Available data Block Start

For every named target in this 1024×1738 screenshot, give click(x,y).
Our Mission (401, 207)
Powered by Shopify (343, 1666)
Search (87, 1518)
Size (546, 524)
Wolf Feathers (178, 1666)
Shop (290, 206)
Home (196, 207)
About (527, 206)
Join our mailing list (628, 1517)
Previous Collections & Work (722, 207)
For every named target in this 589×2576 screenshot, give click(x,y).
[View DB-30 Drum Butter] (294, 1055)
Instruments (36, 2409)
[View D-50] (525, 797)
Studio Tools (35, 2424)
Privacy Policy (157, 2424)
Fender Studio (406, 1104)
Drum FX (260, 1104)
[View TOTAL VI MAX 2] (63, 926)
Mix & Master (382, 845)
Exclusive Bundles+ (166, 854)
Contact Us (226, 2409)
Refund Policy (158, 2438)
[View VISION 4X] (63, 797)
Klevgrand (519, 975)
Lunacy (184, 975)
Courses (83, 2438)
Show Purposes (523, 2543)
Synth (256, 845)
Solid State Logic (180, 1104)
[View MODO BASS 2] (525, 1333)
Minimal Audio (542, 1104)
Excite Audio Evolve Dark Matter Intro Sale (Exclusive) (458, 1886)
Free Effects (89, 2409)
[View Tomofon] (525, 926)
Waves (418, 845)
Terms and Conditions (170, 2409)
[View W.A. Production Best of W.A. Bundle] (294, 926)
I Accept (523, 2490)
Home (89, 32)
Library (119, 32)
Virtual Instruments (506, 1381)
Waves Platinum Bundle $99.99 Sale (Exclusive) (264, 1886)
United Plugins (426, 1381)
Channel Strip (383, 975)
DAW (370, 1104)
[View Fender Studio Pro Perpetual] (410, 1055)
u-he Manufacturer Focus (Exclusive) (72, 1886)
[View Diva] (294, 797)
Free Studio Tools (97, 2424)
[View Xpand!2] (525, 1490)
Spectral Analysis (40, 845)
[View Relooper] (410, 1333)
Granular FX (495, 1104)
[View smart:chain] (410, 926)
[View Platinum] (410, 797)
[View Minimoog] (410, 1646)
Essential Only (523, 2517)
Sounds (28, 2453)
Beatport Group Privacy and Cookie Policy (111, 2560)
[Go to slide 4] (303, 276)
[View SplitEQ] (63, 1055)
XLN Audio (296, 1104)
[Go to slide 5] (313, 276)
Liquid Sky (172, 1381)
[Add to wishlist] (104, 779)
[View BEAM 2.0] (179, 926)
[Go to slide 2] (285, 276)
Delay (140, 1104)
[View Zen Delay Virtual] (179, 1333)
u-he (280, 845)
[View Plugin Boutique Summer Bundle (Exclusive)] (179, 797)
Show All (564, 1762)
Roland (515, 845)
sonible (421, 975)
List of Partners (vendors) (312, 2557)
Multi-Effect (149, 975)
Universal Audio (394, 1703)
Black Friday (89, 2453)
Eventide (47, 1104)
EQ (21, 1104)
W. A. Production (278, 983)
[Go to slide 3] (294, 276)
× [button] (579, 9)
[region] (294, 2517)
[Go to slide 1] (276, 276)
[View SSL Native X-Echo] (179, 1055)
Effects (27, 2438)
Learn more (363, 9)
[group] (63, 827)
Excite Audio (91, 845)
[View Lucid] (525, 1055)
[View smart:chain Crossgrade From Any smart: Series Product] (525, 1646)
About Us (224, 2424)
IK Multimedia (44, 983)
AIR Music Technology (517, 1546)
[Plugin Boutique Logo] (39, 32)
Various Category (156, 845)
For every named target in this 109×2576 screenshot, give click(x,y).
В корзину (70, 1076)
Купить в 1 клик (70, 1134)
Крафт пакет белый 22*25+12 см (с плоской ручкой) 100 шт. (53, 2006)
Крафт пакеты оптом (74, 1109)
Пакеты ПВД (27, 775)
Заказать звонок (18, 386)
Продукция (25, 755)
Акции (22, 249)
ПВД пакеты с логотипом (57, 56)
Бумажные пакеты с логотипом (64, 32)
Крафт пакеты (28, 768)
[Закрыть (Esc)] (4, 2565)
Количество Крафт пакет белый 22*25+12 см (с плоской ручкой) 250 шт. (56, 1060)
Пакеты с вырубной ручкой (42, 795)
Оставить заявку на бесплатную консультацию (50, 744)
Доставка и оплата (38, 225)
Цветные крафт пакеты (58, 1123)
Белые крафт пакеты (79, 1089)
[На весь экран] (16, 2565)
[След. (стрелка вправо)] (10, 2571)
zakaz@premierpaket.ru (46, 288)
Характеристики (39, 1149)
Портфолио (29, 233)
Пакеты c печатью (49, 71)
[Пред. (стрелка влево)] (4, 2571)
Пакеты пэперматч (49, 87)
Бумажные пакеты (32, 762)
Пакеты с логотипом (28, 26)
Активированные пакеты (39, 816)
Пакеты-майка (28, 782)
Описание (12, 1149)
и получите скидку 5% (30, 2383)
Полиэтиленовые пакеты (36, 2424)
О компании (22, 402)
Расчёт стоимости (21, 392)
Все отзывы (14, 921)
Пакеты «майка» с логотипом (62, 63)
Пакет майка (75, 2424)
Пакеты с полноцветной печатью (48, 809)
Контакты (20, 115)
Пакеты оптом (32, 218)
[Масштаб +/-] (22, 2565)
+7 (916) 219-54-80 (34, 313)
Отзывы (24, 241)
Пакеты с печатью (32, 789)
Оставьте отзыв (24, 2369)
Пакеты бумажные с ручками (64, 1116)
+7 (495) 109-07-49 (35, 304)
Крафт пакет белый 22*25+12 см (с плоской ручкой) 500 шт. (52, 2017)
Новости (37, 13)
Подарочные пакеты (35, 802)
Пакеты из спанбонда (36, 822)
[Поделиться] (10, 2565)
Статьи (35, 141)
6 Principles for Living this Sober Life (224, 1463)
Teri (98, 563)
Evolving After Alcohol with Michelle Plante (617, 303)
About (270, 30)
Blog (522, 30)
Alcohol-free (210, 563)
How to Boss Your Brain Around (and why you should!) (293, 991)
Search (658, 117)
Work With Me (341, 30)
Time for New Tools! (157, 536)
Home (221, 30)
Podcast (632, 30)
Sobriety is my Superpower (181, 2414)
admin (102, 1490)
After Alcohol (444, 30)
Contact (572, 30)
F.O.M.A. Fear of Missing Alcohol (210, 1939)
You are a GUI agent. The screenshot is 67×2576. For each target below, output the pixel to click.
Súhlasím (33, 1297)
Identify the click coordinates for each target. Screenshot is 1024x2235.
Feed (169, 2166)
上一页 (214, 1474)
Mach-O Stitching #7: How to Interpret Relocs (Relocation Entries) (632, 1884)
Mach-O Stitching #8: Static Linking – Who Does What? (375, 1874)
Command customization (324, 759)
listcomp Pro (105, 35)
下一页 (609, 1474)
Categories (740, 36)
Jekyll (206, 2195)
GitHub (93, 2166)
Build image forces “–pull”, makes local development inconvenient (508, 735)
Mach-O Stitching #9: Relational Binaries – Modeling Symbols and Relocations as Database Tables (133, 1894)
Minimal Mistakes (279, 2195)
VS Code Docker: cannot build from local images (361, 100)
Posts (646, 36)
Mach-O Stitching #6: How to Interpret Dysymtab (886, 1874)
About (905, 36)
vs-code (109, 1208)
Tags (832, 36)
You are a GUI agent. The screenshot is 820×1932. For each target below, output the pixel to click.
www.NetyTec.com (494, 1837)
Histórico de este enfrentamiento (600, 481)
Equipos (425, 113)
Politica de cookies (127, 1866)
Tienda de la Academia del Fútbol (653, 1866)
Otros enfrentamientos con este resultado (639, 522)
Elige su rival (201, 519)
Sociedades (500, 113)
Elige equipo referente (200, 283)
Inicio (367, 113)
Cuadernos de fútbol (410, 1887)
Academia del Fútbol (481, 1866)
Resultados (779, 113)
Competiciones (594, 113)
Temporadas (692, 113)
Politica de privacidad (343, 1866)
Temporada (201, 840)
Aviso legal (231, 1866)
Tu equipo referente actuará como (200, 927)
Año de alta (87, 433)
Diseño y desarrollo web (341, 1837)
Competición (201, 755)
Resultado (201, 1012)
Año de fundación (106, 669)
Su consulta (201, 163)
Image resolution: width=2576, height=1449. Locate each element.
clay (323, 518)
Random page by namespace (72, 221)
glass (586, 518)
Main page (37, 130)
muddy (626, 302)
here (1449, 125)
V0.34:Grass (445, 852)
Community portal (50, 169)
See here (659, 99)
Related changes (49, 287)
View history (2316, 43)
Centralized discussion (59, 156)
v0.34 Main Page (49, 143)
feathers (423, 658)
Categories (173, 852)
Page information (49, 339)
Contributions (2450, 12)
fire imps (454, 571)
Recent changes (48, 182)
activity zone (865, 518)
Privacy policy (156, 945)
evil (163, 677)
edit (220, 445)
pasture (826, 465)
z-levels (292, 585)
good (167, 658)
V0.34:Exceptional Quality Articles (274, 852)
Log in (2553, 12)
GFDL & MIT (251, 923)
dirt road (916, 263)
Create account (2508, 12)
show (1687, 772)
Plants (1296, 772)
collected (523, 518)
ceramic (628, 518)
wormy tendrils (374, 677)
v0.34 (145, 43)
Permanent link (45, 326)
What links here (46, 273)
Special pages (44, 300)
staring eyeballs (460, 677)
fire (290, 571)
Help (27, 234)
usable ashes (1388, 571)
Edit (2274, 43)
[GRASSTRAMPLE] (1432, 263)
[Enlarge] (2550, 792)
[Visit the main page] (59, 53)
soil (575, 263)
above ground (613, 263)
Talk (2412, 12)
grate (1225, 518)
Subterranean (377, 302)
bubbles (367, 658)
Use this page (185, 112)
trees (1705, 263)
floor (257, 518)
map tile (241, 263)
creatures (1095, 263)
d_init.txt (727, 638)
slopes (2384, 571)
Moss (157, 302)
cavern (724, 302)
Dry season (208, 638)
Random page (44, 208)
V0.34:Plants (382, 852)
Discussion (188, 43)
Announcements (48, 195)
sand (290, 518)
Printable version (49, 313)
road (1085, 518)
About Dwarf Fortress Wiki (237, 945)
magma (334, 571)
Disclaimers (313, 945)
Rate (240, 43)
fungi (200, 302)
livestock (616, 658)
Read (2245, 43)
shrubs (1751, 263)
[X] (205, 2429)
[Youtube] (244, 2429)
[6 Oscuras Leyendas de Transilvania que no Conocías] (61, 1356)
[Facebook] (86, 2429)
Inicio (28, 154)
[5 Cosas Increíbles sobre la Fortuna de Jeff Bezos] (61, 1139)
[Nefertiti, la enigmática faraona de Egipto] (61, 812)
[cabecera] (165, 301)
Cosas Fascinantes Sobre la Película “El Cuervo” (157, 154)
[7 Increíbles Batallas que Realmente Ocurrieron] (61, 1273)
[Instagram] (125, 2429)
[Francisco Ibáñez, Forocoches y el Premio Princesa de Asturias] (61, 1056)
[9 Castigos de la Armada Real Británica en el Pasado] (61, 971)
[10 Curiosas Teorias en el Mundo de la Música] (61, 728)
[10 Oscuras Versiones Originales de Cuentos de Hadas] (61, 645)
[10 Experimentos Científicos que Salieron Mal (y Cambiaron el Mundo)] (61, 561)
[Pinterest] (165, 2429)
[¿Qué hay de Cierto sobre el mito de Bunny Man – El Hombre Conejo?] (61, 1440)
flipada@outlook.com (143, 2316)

Available data Block End

> _Instructions to follow_
The exact lines of the material above starting at the one that contains "Discussion (188, 43)" and ending at the one that contains "[Instagram] (125, 2429)" are what to retype; leave out everything else.

> _Solution below_
Discussion (188, 43)
Announcements (48, 195)
sand (290, 518)
Printable version (49, 313)
road (1085, 518)
About Dwarf Fortress Wiki (237, 945)
magma (334, 571)
Disclaimers (313, 945)
Rate (240, 43)
fungi (200, 302)
livestock (616, 658)
Read (2245, 43)
shrubs (1751, 263)
[X] (205, 2429)
[Youtube] (244, 2429)
[6 Oscuras Leyendas de Transilvania que no Conocías] (61, 1356)
[Facebook] (86, 2429)
Inicio (28, 154)
[5 Cosas Increíbles sobre la Fortuna de Jeff Bezos] (61, 1139)
[Nefertiti, la enigmática faraona de Egipto] (61, 812)
[cabecera] (165, 301)
Cosas Fascinantes Sobre la Película “El Cuervo” (157, 154)
[7 Increíbles Batallas que Realmente Ocurrieron] (61, 1273)
[Instagram] (125, 2429)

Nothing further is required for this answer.